Responding to the sharp increase, Health Minister Mark Scotland insisted that the flu strain circulating in Cayman is not a serious threat but said his ministry is monitoring the situation closely.
The jump in cases means Cayman has a comparatively high swine flu count compared to other Caribbean countries, given its tiny population. Mr. Scotland insisted that is a reflection of better case monitoring here rather than an indication the island is being overrun with the virus.
‘I am confident that these figures reflect the accessibility of our health care system as well as the robust surveillance system that is in place,’ Mr. Scotland said.
Cayman’s 33 cases put it on par with Jamaica, which also had 33 cases as of Wednesday, according to Pan American Health Organisation figures. There had been 109 confirmed cases in Cuba; 108 in the Dominican Republic; 65 in Trinidad and Tobago; 17 in Barbados; and 10 in the Bahamas.
The health minister said local health officials were due to meet Thursday with PAHO representative Dr. Ernest Pate to ensure they are doing all they can.

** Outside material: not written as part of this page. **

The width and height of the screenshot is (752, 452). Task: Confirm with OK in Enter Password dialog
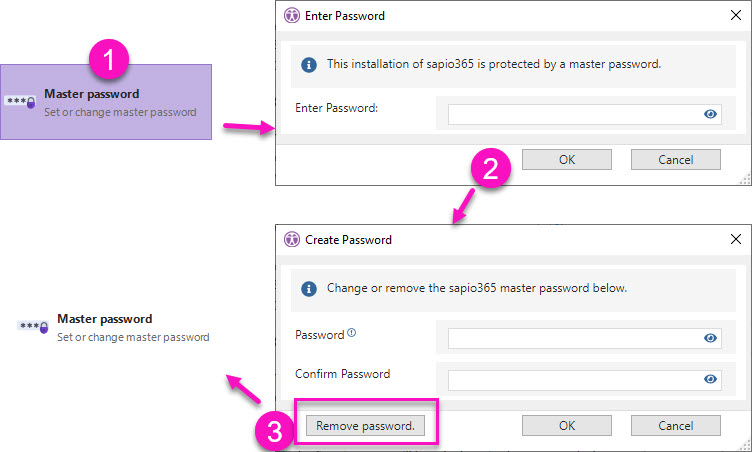[567, 159]
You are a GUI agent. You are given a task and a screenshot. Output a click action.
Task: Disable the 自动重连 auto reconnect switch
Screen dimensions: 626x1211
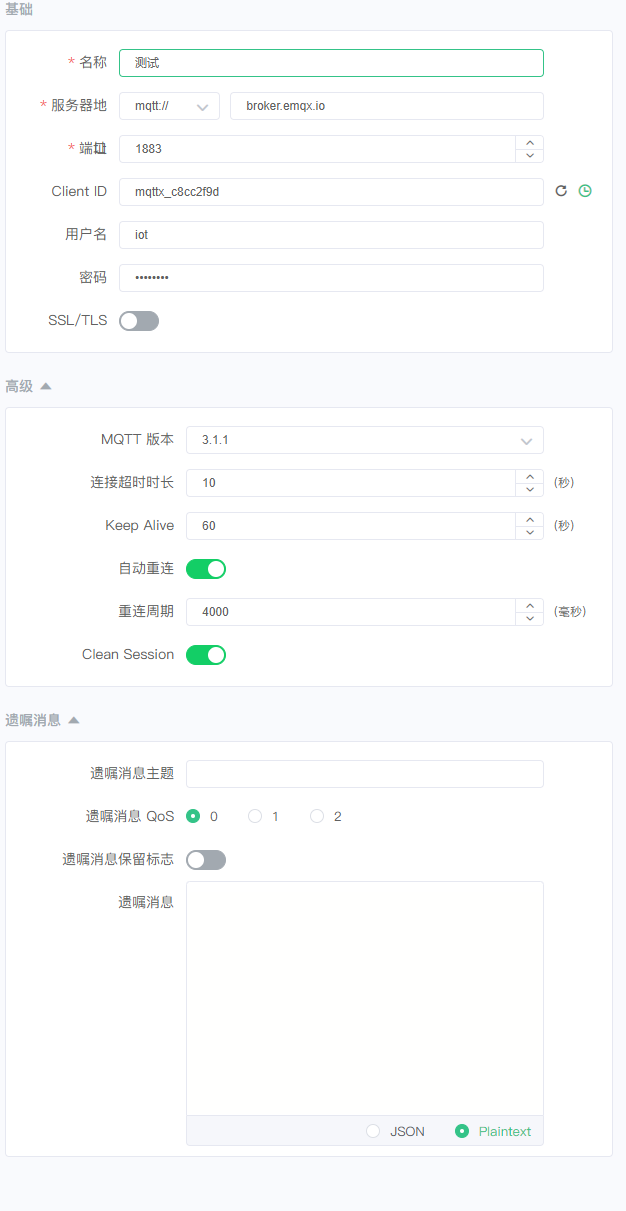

‘As part of PAHO’s ongoing support and technical assistance, Dr. Pate will meet with public health officials and hospital staff to review our response to the current flu pandemic,’ Mr. Scotland said.
He added: ‘I have further confirmed with public health officials that they will continue to follow the World Health Organisation’s guidelines in formulating our response strategy.’
As of Wednesday the Pan American Health Organisation said there had been 71,687 confirmed cases in the Americas, including 427 deaths.
Health officials have conceded the real count could be much higher than that however, with as many as 1 million cases in the US alone according to a recent projection by a US government scientist based on computer modelling.
Health Officials say the real number of cases in the Cayman Islands is probably much higher too, given that authorities are now asking people with flu symptoms to stay home rather than come to the hospital.
According to a WHO update, new guidelines will soon be released advising countries with confirmed H1N1 cases to cut back on testing all suspected cases and move toward larger surveillance indicators such as influenza-like illnesses or pneumonia hospitalisations.
In a statement, Mr. Scotland pledged that any change in the local response will be communicated to the public as soon as possible.